**Collected data**

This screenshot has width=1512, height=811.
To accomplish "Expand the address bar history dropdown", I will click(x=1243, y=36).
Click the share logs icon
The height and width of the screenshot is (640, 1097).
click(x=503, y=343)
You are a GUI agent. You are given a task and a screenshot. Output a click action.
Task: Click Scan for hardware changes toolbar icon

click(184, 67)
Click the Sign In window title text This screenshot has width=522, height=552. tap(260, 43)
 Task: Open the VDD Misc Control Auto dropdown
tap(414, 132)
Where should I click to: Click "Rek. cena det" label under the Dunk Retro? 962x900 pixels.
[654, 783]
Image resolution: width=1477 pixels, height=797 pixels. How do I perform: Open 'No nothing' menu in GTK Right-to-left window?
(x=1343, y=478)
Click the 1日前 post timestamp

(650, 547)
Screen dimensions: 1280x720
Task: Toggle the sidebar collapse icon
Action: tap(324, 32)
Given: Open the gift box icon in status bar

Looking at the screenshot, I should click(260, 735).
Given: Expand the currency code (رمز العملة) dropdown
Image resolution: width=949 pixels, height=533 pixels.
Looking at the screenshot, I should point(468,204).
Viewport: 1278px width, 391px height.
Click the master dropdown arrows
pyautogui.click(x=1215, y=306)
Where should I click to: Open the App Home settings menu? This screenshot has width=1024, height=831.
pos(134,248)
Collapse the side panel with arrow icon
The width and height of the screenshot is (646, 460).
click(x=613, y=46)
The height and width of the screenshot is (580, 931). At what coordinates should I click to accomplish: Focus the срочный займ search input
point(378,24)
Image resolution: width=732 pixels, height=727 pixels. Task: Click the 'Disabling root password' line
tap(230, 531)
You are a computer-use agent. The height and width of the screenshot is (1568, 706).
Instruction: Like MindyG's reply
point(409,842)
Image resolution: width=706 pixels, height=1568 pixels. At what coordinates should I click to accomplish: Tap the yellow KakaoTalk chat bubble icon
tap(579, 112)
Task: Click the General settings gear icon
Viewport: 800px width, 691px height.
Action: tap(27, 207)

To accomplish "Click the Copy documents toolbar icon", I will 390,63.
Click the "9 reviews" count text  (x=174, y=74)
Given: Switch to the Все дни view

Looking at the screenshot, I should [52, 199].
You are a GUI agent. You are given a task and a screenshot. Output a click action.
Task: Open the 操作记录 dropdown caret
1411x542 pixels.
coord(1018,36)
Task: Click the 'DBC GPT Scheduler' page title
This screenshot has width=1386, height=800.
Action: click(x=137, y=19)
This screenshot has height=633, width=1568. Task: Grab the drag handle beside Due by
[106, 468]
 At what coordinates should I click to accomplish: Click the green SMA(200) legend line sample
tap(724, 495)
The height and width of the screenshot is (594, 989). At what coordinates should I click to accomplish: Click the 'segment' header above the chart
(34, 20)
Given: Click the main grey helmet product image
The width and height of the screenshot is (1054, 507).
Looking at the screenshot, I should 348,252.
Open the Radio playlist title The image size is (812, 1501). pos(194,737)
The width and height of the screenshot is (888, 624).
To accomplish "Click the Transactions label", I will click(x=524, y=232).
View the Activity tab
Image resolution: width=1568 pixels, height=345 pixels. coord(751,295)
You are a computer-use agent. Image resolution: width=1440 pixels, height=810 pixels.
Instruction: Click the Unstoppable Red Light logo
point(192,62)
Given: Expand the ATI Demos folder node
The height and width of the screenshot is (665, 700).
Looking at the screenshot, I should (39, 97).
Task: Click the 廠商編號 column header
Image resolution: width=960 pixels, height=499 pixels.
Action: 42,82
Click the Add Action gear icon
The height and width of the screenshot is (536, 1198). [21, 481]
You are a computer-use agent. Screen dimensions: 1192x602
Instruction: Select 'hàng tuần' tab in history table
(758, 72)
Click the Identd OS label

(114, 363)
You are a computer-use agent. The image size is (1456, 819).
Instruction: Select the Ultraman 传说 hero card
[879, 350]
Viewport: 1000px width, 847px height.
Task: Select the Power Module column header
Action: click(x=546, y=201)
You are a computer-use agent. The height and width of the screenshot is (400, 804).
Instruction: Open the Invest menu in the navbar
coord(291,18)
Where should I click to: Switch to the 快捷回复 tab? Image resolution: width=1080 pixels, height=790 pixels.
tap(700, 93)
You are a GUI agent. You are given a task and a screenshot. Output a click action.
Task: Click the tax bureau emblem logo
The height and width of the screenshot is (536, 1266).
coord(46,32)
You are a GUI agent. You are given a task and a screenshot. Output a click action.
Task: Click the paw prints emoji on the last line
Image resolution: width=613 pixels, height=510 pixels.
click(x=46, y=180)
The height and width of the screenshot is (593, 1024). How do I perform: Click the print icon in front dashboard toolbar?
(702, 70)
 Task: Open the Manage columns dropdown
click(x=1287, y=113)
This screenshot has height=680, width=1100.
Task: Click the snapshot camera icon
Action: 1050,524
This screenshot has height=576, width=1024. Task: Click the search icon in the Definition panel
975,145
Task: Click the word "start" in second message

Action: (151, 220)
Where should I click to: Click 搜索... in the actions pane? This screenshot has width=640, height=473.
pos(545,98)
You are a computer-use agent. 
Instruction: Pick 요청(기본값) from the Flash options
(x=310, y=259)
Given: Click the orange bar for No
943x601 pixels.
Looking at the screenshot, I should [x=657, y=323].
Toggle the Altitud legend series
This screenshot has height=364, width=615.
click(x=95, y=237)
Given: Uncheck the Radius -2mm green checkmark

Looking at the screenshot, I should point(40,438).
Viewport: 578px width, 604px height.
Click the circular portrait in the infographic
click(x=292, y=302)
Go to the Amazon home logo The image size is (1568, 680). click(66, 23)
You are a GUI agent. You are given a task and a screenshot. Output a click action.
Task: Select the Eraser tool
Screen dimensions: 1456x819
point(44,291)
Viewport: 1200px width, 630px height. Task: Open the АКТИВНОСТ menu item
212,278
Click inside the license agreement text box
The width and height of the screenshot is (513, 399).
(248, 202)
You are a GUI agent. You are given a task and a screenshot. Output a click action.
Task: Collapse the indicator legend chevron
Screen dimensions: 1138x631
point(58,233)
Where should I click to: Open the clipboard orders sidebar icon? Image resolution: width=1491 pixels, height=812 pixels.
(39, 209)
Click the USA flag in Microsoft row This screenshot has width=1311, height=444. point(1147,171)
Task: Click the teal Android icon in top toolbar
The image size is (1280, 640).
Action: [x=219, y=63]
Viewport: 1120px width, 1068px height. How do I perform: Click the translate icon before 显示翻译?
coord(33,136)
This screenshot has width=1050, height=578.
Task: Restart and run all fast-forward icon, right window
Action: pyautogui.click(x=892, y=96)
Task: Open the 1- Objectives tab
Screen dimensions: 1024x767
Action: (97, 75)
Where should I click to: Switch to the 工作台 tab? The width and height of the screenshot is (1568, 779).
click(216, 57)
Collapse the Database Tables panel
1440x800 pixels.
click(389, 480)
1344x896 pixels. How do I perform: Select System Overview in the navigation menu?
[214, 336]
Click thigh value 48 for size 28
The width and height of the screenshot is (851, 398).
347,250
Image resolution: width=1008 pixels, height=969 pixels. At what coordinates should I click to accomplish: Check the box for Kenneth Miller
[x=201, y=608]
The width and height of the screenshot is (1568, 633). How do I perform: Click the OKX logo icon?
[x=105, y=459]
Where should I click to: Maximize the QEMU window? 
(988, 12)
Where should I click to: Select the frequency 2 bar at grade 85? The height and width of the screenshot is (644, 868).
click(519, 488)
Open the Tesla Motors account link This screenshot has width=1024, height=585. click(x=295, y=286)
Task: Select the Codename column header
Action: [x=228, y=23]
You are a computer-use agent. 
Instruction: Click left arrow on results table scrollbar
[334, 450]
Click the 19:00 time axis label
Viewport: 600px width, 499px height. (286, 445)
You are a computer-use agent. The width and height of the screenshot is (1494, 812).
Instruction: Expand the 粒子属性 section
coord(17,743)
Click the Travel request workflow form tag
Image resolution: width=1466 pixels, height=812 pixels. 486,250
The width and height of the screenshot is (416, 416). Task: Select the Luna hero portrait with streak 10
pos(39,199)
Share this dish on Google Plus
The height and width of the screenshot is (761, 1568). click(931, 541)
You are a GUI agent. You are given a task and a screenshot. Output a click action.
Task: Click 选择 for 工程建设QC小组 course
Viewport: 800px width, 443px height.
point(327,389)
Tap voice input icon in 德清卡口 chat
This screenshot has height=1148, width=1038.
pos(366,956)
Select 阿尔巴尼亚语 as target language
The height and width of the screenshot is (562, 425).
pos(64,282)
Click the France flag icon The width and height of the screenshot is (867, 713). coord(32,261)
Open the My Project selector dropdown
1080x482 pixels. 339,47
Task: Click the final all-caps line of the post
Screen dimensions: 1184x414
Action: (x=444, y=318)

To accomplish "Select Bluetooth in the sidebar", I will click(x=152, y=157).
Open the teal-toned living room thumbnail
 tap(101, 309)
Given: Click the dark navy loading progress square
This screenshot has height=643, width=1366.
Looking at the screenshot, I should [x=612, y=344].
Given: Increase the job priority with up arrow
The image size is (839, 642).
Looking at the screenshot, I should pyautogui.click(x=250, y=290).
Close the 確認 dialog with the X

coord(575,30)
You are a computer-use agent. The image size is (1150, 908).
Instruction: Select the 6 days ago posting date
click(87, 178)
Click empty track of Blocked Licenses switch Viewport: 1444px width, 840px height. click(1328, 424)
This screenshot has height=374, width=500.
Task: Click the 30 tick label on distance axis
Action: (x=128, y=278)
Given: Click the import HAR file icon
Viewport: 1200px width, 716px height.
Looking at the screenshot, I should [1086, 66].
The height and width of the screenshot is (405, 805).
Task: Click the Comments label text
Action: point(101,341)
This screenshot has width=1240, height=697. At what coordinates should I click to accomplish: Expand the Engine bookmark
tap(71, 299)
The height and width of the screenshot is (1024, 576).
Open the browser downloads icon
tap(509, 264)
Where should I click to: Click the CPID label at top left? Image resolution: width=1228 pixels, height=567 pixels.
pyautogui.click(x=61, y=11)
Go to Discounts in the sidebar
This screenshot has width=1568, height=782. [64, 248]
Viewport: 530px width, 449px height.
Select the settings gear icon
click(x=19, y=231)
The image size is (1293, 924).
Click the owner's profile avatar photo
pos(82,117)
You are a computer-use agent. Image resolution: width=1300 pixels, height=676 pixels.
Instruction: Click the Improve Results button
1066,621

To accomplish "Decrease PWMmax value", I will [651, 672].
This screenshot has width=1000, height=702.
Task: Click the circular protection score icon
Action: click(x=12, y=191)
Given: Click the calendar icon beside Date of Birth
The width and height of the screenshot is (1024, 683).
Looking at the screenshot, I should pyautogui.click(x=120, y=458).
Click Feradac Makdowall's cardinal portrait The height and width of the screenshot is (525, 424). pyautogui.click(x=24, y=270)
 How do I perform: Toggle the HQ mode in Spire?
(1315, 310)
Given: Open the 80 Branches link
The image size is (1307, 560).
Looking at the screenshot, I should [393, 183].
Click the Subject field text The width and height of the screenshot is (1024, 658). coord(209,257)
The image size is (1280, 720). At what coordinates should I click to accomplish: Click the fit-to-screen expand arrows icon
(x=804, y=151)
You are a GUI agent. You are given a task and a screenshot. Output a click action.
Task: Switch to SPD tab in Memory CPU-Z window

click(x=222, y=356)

**Task description**
Only one stretch of the entries above is wanted: the lines from the one containing "Where should I click to: Maximize" through the one containing "Given: Increase the". Please reproduce it exactly.

**Solution to this task**
Where should I click to: Maximize the QEMU window? 
(988, 12)
Where should I click to: Select the frequency 2 bar at grade 85? The height and width of the screenshot is (644, 868).
click(519, 488)
Open the Tesla Motors account link This screenshot has width=1024, height=585. click(x=295, y=286)
Task: Select the Codename column header
Action: [x=228, y=23]
You are a computer-use agent. 
Instruction: Click left arrow on results table scrollbar
[334, 450]
Click the 19:00 time axis label
Viewport: 600px width, 499px height. (286, 445)
You are a computer-use agent. The width and height of the screenshot is (1494, 812).
Instruction: Expand the 粒子属性 section
coord(17,743)
Click the Travel request workflow form tag
Image resolution: width=1466 pixels, height=812 pixels. 486,250
The width and height of the screenshot is (416, 416). Task: Select the Luna hero portrait with streak 10
pos(39,199)
Share this dish on Google Plus
The height and width of the screenshot is (761, 1568). click(931, 541)
You are a GUI agent. You are given a task and a screenshot. Output a click action.
Task: Click 选择 for 工程建设QC小组 course
Viewport: 800px width, 443px height.
point(327,389)
Tap voice input icon in 德清卡口 chat
This screenshot has height=1148, width=1038.
pos(366,956)
Select 阿尔巴尼亚语 as target language
The height and width of the screenshot is (562, 425).
pos(64,282)
Click the France flag icon The width and height of the screenshot is (867, 713). coord(32,261)
Open the My Project selector dropdown
1080x482 pixels. 339,47
Task: Click the final all-caps line of the post
Screen dimensions: 1184x414
Action: (x=444, y=318)

To accomplish "Select Bluetooth in the sidebar", I will click(x=152, y=157).
Open the teal-toned living room thumbnail
 tap(101, 309)
Given: Click the dark navy loading progress square
This screenshot has height=643, width=1366.
Looking at the screenshot, I should [x=612, y=344].
Given: Increase the job priority with up arrow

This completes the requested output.